Deceived by Desire
Marie Force’s Deceived by Desire, the second in her Gilded series, takes place in Rhode Island, at the turn of the twentieth century. It begins when Aubrey Nelson, having invited his friends to his parents’ seaside residence, arrives first and finds the place unfit for human habitation. The previous staff quit en masse because Aubrey’s mother is a nightmare to work for, and the new housekeeper, Maeve Brown, is desperately trying to whip the place into shape almost single-handedly.
This is an interesting start with a challenge for the hero and heroine, but the book immediately plunges into problematic issues. Maeve mistakes Aubrey for the new butler, and he indulges his insta-lust by playing along, well aware that he can get further with her as a fellow servant than as her employer. Then the butler shows up, but Aubrey is undeterred. He invites Maeve on a picnic, keeps telling her to call him by his first name, and comes to her room at night to offer her some cake. Maeve, who’s hiding a Dark Secret, says over and over that this isn’t appropriate, that she’s not interested, and that if something happens she has more to lose than he does. But by the second day they’ve known each other, he’s in love, because she’s Not Like Other Women.
Readers looking for these tropes might enjoy this book. But for my part, I was extremely uncomfortable with the setup whereby an employer ignores an employee’s boundaries because he claims he’s so attracted to her that he can’t control himself around her. It was difficult to believe this book was published in 2019. Aubrey keeps pushing and pushing for intimacy, for marriage, and for Maeve to do things that embarrass her. She bites her lip and makes token protests (“Please, Mr. Nelson, this is indecent.”) but then does what he wants. He makes all the decisions, including those to do with having children (If she ended up pregnant, that would keep her with him, or so he hoped.), because he has all the power, the money, and the experience.
But at the same time, this is dull to read because the two of them constantly tell each other how beautiful, brave, kind and loving the other one is, which the narrative calls “witty banter”. Their conversations beat the same issues to death. Maeve frets that she won’t be accepted by society, Aubrey says she’s perfect and he loves her. Maeve feels guilty about her Dark Secret, Aubrey says she’s perfect and he loves her. Oh, and the Dark Secret? She defended herself from her evil husband (who was impotent – virgin widow ahoy!) and the force of gravity killed him for her.
Aubrey’s family and friends then turn up, perhaps because Aubrey and Maeve adoring each other isn’t enough to pad out the rest of the book. His friends are the sort of aristocrats who don’t use titles, because this isn’t set in some dystopian hell where class distinctions exist. They describe how they became besotted with their wives in the previous book, while the wives instantly befriend Maeve. Then the hero of the next book hears that his father and brother were killed in the same accident, making him an earl though he’s avoided responsibility all his life.

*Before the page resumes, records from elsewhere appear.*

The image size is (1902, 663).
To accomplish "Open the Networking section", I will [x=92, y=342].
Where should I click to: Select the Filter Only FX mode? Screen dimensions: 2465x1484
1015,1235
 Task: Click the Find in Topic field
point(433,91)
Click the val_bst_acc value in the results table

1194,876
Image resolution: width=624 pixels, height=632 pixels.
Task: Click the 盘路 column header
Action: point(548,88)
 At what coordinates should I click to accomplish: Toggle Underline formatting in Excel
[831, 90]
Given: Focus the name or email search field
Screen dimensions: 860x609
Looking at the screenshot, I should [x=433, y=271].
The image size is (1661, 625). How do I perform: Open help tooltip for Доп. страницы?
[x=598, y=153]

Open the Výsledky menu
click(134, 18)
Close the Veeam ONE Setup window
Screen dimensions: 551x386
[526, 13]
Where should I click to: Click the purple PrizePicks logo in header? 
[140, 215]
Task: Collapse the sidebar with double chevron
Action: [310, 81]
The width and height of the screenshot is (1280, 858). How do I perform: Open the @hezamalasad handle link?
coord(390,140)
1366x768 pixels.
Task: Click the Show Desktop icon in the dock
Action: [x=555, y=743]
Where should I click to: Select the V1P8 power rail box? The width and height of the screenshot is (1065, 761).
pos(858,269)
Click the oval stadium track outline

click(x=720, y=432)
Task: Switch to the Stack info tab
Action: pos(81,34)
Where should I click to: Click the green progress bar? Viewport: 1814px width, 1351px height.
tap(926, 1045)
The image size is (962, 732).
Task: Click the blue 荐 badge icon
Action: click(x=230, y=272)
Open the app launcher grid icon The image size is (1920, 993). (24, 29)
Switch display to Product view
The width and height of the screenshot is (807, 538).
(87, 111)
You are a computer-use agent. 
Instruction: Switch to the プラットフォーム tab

But Aubrey’s mother hates Maeve for being lower-class and Irish. Everyone – including Maeve’s maid – reassures her and tells her she’s wonderful, but Maeve literally trembles when her mother-in-law glares at her. Finally, the mother-in-law says Aubrey is too good for Maeve, so she should leave him. Maeve, who’s pregnant, runs off without a word to Aubrey, let alone a plan to support herself. So he has his mother dragged away screaming while he finds Maeve…
…and, unbelievably, the story ends. Yes, there’s the blissful baby-logue, the expected cherry on the cliché cake, but the story stops without Maeve having done a thing to stand up to her mother-in-law. I couldn’t believe what a cop-out this was.
Finally, the sex scenes are numerous, but one of them refers to “the soft pouch under his scrotum”. Maybe he has two scrotums? Scrota? Whatever. Between the exhausted tropes, the consent issues, and most of all, a heroine with less backbone than a jellyfish, there’s nothing to recommend about Deceived by Desire.